**Exercise objective:**
In the data below, how many lines contain the string "Given"? Give only the figure.

Entries shown START

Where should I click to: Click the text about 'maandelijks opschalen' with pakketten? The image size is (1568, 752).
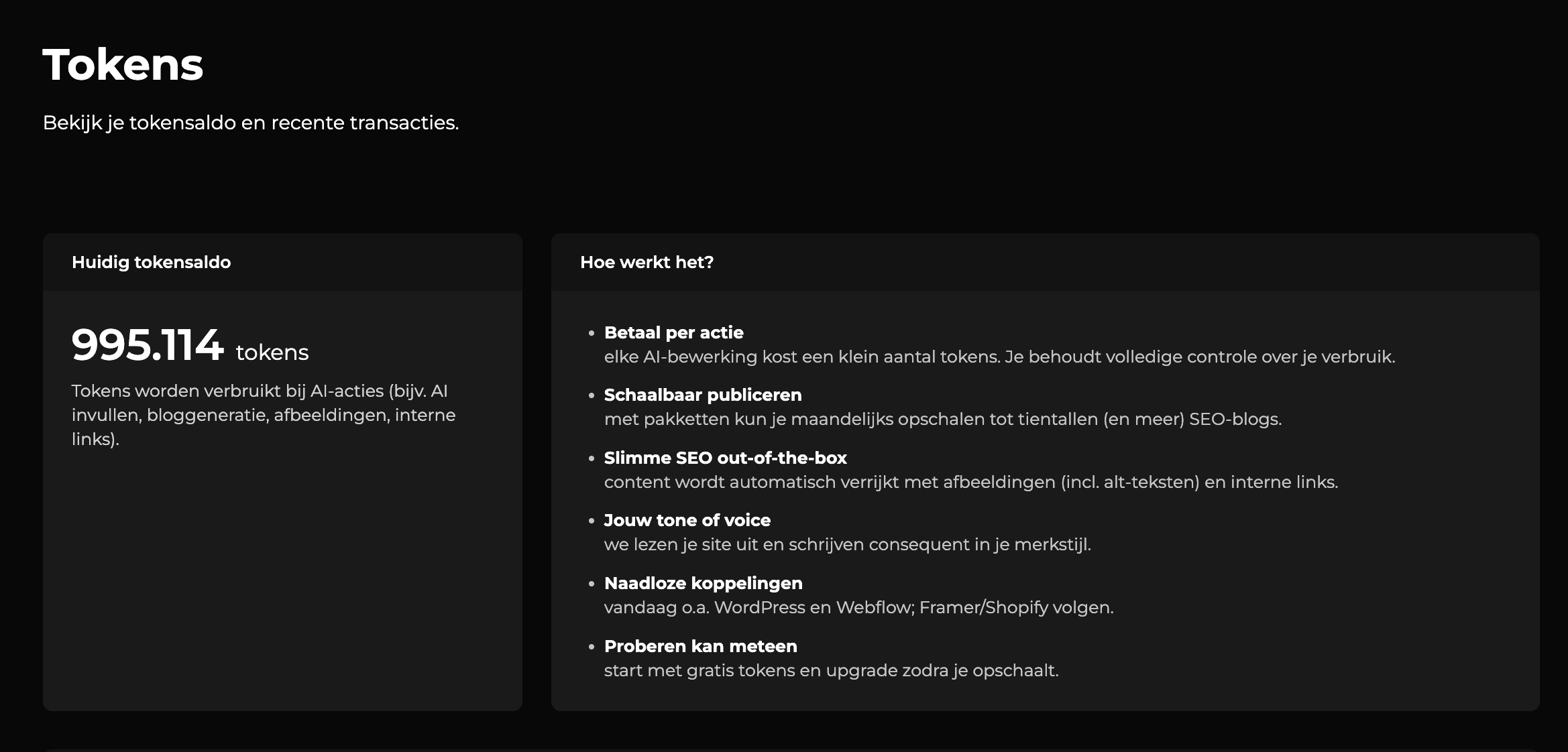(942, 420)
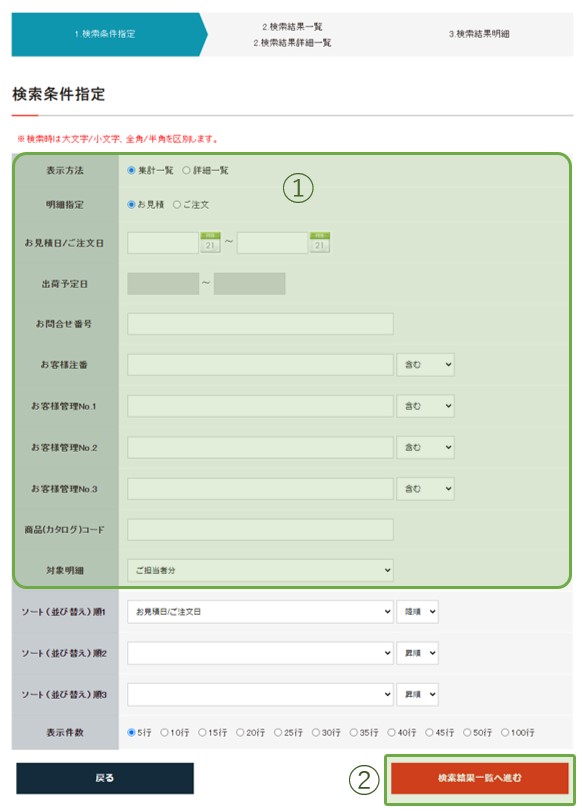Open ソート順1 お見積日/ご注文日 dropdown

point(260,612)
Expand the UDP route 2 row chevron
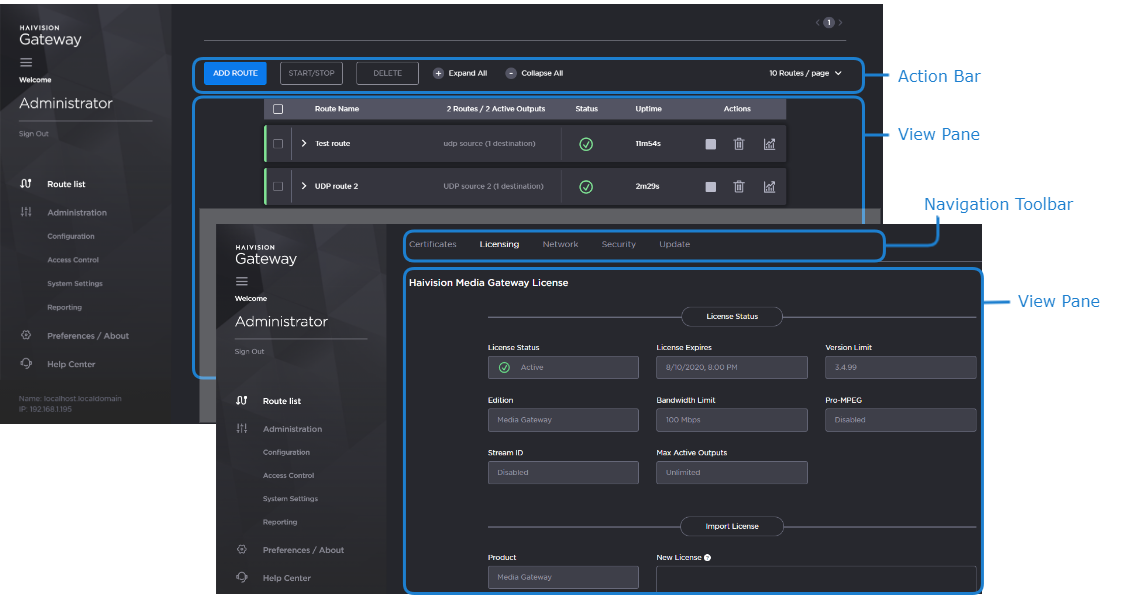This screenshot has height=613, width=1124. 304,187
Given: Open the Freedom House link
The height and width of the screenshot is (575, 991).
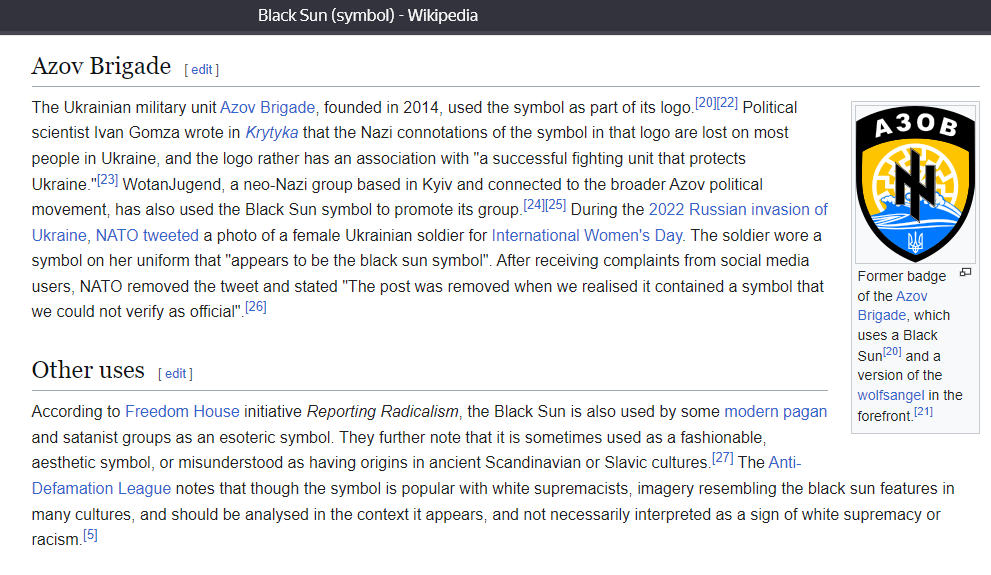Looking at the screenshot, I should (x=182, y=412).
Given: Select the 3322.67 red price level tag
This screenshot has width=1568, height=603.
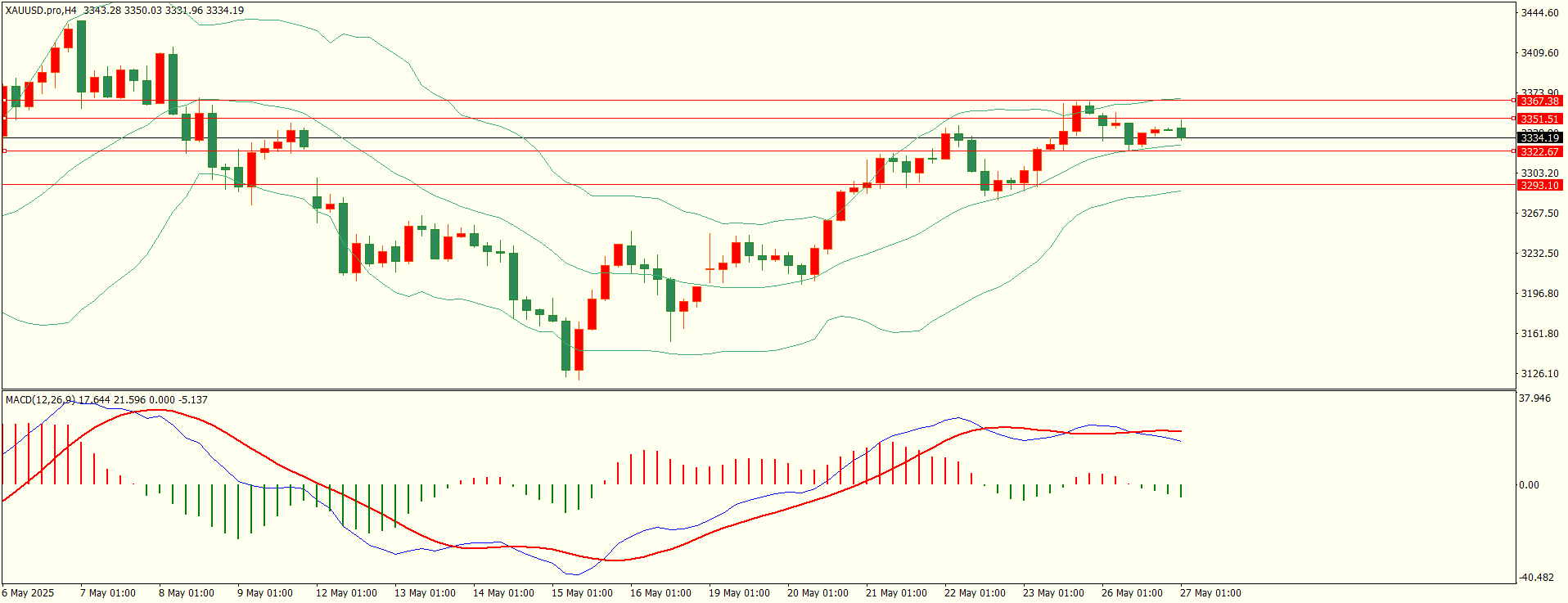Looking at the screenshot, I should click(x=1539, y=152).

Entries shown END

**Task result:**
2